▶ [Required action] Return each line of the material below exactly. Begin at the first and end on the line with "Click the bottom".
::::::
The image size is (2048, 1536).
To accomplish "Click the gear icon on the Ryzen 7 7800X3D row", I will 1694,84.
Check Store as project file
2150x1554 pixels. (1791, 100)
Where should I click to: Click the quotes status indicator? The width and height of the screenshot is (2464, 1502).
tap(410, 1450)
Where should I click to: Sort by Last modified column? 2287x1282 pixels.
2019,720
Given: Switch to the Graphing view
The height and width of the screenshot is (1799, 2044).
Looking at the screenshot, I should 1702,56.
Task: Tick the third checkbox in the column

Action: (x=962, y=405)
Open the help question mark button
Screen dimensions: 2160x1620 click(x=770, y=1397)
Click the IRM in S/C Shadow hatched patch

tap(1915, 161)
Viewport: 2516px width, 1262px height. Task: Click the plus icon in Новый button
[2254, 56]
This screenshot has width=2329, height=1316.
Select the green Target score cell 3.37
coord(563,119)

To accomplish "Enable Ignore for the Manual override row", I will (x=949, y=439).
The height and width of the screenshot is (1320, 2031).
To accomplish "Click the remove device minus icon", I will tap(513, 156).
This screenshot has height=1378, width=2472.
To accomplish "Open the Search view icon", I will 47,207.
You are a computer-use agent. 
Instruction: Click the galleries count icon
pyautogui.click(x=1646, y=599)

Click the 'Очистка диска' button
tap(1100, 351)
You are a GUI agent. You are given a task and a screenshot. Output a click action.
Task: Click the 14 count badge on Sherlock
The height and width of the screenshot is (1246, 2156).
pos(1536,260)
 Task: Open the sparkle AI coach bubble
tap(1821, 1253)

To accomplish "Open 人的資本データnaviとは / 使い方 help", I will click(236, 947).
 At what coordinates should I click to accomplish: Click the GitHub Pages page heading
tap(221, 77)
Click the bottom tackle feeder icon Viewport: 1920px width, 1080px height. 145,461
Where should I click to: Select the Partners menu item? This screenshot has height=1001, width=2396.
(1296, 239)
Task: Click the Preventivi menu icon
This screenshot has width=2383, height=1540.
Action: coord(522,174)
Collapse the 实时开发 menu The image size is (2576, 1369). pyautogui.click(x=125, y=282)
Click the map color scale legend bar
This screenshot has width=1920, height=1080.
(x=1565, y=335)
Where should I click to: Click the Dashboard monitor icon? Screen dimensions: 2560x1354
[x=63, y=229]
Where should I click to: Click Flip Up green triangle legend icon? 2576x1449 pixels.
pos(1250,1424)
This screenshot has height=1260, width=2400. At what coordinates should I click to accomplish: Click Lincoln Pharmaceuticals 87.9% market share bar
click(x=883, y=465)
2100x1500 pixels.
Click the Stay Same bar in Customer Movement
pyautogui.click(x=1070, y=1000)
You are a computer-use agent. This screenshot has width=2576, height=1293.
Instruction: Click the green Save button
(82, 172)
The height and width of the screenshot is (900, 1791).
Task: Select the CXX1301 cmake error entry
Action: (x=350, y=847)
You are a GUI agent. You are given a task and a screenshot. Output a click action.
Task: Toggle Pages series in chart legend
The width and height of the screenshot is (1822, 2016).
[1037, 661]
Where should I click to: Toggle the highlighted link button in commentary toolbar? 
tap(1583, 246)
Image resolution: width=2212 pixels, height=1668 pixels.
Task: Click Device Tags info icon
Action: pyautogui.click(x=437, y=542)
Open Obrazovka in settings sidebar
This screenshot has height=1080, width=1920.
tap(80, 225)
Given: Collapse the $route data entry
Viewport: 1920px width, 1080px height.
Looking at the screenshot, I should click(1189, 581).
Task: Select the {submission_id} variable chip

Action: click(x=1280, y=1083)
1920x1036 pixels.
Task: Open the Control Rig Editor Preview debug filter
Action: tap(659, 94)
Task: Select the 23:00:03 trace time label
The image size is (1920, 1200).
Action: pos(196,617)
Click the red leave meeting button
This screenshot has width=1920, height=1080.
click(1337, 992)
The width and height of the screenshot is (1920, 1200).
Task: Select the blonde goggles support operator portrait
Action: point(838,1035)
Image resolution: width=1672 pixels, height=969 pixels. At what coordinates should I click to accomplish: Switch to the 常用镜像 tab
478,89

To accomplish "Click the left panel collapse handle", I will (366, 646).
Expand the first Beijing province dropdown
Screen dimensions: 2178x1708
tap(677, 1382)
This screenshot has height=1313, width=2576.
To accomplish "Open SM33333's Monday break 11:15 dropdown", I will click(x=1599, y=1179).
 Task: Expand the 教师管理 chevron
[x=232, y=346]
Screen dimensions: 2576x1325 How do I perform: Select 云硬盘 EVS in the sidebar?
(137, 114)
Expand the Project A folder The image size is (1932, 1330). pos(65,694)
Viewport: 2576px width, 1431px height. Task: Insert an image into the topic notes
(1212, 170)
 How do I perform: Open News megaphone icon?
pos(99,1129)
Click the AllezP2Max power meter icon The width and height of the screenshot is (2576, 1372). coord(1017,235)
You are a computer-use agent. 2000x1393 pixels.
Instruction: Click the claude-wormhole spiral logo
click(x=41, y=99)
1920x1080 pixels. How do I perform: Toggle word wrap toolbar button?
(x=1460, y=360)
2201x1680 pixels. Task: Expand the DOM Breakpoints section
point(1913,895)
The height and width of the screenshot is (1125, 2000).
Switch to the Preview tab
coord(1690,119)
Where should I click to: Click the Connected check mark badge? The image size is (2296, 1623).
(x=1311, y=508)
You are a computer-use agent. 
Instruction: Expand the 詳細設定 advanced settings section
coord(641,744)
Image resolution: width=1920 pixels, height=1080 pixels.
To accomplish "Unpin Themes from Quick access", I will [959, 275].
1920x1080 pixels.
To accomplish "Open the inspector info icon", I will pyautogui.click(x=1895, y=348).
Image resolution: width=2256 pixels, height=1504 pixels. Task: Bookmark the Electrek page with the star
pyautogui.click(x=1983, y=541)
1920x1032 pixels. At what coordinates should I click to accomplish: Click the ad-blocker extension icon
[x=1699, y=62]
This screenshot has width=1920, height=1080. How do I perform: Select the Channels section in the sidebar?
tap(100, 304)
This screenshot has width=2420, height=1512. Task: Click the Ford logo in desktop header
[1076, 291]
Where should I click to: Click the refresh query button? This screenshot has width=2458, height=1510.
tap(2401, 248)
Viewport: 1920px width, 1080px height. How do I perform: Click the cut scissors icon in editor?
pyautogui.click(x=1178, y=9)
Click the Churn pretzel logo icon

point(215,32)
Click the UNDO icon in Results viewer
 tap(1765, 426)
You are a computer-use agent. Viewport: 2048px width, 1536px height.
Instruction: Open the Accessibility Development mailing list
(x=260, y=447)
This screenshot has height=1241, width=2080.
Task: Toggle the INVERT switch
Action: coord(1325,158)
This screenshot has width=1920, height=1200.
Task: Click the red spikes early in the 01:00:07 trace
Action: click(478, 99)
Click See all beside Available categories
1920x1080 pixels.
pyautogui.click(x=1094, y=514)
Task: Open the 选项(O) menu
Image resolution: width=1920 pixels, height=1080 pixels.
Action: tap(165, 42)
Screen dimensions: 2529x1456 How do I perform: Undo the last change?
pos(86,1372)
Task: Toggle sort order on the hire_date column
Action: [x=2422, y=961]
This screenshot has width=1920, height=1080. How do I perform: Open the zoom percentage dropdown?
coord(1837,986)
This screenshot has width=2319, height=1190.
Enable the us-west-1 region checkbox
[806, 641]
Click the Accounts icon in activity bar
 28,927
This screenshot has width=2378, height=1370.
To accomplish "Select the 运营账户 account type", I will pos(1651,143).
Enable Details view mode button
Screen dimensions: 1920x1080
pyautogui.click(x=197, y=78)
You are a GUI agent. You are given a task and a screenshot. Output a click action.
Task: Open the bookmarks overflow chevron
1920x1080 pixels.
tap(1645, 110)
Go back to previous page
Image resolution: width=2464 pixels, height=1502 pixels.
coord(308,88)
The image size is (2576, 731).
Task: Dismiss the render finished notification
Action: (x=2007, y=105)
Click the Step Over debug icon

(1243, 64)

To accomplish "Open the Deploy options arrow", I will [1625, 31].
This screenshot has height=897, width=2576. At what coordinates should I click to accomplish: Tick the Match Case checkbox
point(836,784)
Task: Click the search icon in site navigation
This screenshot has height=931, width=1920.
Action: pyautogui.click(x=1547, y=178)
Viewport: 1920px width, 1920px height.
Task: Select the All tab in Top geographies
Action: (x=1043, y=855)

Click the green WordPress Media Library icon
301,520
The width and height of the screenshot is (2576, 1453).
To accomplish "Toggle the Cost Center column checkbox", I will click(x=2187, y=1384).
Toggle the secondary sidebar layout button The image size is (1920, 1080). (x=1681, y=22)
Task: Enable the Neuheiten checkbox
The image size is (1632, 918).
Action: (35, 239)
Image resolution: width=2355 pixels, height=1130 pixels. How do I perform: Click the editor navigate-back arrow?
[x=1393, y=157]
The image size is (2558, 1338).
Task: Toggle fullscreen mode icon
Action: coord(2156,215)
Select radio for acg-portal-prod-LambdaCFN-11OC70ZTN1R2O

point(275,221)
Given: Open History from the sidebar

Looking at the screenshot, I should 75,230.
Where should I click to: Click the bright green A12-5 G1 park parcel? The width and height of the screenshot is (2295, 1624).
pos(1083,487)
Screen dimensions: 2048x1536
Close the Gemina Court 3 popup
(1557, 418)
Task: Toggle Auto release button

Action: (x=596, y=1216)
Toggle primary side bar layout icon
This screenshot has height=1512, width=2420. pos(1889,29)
::::::
▶ [Written solution]
The image size is (2048, 1536).
To accomplish "Click the gear icon on the Ryzen 7 7800X3D row", I will 1694,84.
Check Store as project file
2150x1554 pixels. (1791, 100)
Where should I click to: Click the quotes status indicator? The width and height of the screenshot is (2464, 1502).
tap(410, 1450)
Where should I click to: Sort by Last modified column? 2287x1282 pixels.
2019,720
Given: Switch to the Graphing view
The height and width of the screenshot is (1799, 2044).
Looking at the screenshot, I should 1702,56.
Task: Tick the third checkbox in the column

Action: (x=962, y=405)
Open the help question mark button
Screen dimensions: 2160x1620 click(x=770, y=1397)
Click the IRM in S/C Shadow hatched patch

tap(1915, 161)
Viewport: 2516px width, 1262px height. Task: Click the plus icon in Новый button
[2254, 56]
This screenshot has width=2329, height=1316.
Select the green Target score cell 3.37
coord(563,119)

To accomplish "Enable Ignore for the Manual override row", I will (x=949, y=439).
The height and width of the screenshot is (1320, 2031).
To accomplish "Click the remove device minus icon", I will tap(513, 156).
This screenshot has height=1378, width=2472.
To accomplish "Open the Search view icon", I will 47,207.
You are a computer-use agent. 
Instruction: Click the galleries count icon
pyautogui.click(x=1646, y=599)

Click the 'Очистка диска' button
tap(1100, 351)
You are a GUI agent. You are given a task and a screenshot. Output a click action.
Task: Click the 14 count badge on Sherlock
The height and width of the screenshot is (1246, 2156).
pos(1536,260)
 Task: Open the sparkle AI coach bubble
tap(1821, 1253)

To accomplish "Open 人的資本データnaviとは / 使い方 help", I will click(236, 947).
 At what coordinates should I click to accomplish: Click the GitHub Pages page heading
tap(221, 77)
Click the bottom tackle feeder icon Viewport: 1920px width, 1080px height. 145,461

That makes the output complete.